Sejarah malam 1 Suro
Sejarah malam 1 Suro bisa ditelusuri dari zaman Sultan Agung yang memperkenalkan konsep Muharram sebagai bulan Sura.
Dikutip kompas.com, dalam buku Misteri Bulan Suro Perspektif Islam Jawa penanggalan tahun Hijriah ini kemudian diadopsi oleh masyarakat Muslim Jawa dan ditetapkan oleh Sultan Agung pada abad ke-17 sebagai penanggalan aboge.
Meski dalam penanggalannya kerap memiliki selisih satu hari, namun angka tahunnya tetap mengikuti tahun Jawa yang lebih muda 78 tahun daripada tahun Masehi.
Sultan Agung melakukan ijtihad penting dalam menyatukan budaya Islam dan budaya Jawa melalui penanggalan ini.
Ia pun berkontribusi dalam memaknai malam 1 Suro sebagai malam yang cukup sakral, di mana masyarakat Jawa diharuskan untuk berdoa dan beribadah kepada Sang Pencipta.
Dalam perayaannya, malam 1 Suro diperingati dengan berbagai tradisi masyarakat.
Pengamat Budaya Universitas Sebelas Maret (UNS) Surakarta Bani Sudardi mengatakan jika peringatan Malam Satu Suro dimaknai sebagai tanda pergantian waktu.
Waktu ini sangat penting karena berhubungan langsung dengan siklus kehidupan, ritual, perhitungan dan lainnya.

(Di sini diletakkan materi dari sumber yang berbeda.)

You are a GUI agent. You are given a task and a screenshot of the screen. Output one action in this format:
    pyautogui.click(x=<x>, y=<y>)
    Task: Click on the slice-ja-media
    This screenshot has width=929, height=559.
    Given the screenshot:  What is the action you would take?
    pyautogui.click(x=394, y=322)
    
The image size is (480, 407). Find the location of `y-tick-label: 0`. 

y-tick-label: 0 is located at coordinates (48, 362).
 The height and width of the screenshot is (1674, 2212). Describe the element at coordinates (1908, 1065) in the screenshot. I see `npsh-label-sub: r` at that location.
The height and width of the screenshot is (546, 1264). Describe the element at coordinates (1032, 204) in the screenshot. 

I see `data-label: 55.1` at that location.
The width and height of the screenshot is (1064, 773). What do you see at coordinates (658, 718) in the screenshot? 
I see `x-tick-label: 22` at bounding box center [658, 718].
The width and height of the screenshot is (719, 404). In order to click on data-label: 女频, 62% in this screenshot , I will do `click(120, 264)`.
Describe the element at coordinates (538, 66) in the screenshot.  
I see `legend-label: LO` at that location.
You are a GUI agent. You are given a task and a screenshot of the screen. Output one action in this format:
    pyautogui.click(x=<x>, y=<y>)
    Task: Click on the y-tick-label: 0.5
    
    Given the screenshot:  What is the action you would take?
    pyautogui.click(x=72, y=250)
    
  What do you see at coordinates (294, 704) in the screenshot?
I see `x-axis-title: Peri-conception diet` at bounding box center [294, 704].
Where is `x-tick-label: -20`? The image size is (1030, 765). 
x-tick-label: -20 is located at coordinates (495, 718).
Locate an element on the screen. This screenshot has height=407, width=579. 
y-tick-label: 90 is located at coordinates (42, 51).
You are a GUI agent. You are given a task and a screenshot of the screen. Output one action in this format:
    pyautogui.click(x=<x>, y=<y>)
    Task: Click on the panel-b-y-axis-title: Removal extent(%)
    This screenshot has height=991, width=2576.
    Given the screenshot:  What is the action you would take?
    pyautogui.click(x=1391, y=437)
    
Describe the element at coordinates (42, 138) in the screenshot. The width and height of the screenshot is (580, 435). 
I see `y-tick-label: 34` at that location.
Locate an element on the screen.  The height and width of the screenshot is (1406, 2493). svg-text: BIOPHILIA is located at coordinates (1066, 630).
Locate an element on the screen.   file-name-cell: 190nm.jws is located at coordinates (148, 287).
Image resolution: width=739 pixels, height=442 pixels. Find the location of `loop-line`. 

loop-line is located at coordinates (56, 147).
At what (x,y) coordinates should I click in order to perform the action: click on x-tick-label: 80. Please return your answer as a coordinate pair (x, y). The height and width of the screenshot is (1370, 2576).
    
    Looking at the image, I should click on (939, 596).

Baca Juga: 5 Larangan Malam Satu Suro: Memahami Tradisi dan Kepercayaan
Tradisi malam 1 Suro
Tradisi malam satu Suro sangatlah beragam, dan tentunya mencerminkan keberagaman dari budaya Indonesia.
Di wilayah Solo misalnya yang dirayakan dengan cara kirab, baik kirab pusaka dan kirab Malam Satu Sura.
Kirab ini tujuannya untuk memohon keselamatan dan sebagai media introspeksi diri untuk menjadi pribadi yang lebih baik dari tahun sebelumnya.
Selain Solo, di Yogyakarta juga mengadakan ritual khusus dengan membawa gunungan tumpeng, keris, dan benda pusaka lainnya dalam kirab Malam Satu Suro.
Dari sini kita bisa melihat bahwa malam satu Suro merupakan tradisi yang kaya dan memiliki makna yang mendalam.
Bukan hanya jadi pergantian waktu tapi juag sebagai sarana introspeksi dan refleksi diri bagi masyarakat Jawa.